男鹿とレティシアは向かう先にいるであろう存在の実力を十分に理解しているが、だからこそ避けて通れる相手ではない。このギフトゲーム本戦を勝ち抜くためには倒さなければならない、参加者全員の多数決で参加させた強敵の一人。
「私達が次に狙うのはーーー」
ベルゼブブは湿地帯で赤星を打倒してベヘモットを見送った後、その場から動くことなく嵐を弱めつつ展開している雷雲を縮小させていた。
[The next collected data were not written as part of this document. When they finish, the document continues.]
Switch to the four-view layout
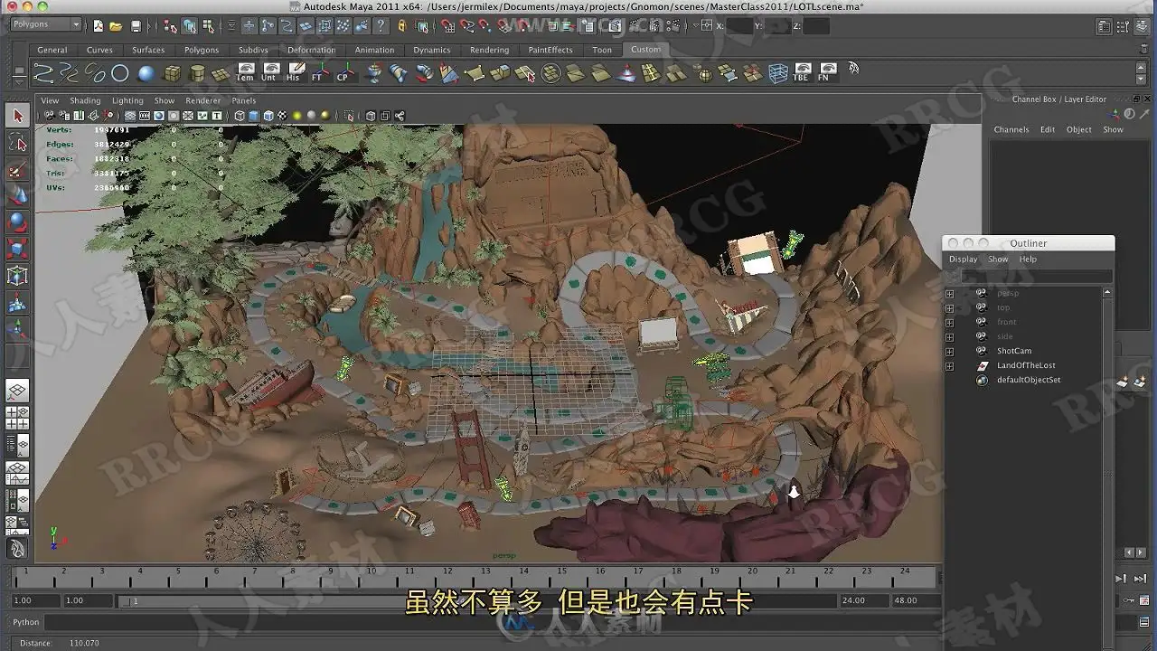The width and height of the screenshot is (1157, 651). 17,418
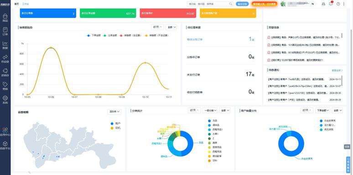Open the 供应链 arrows icon in sidebar

tap(5, 57)
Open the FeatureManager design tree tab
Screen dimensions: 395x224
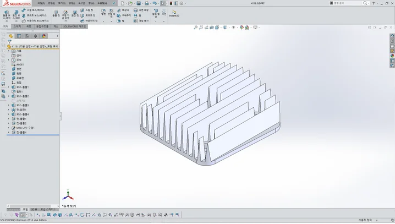point(10,36)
(戦闘を開始する前、此処以外に三ヶ所で戦闘の気配を感じていましたが……どうやら終わったようですね)
彼にはベルフェゴールのような千里眼は持ち合わせていないので確実とは言えないが、少なくとも魔力を持つ者が激しい戦闘をしている様子はないと感覚で分かる。
(ということは、相打ちや複数チームでの乱戦、何処とも戦闘していないチームの可能性を考慮すると残りは三チームほどですか……これは無闇に動き回るとすれ違いになりそうですね)
そう考えたベルゼブブは、雷雲の縮小を抑えることでギフトを解除するのを中止した。
彼のギフトは天候を操作して嵐を起こす。天候の変化は遠くからは観測しやすく、何かを探す際の目印として適している。自分が動くよりも他チームに来てもらう方が効率的だ。
それにただ雷雲を展開しているだけならば疲労はほとんど感じない。なによりも主催者の一人として、参加者にも観客にも無意味な時間を多く過ごさせることは避けなければならないと考えていた。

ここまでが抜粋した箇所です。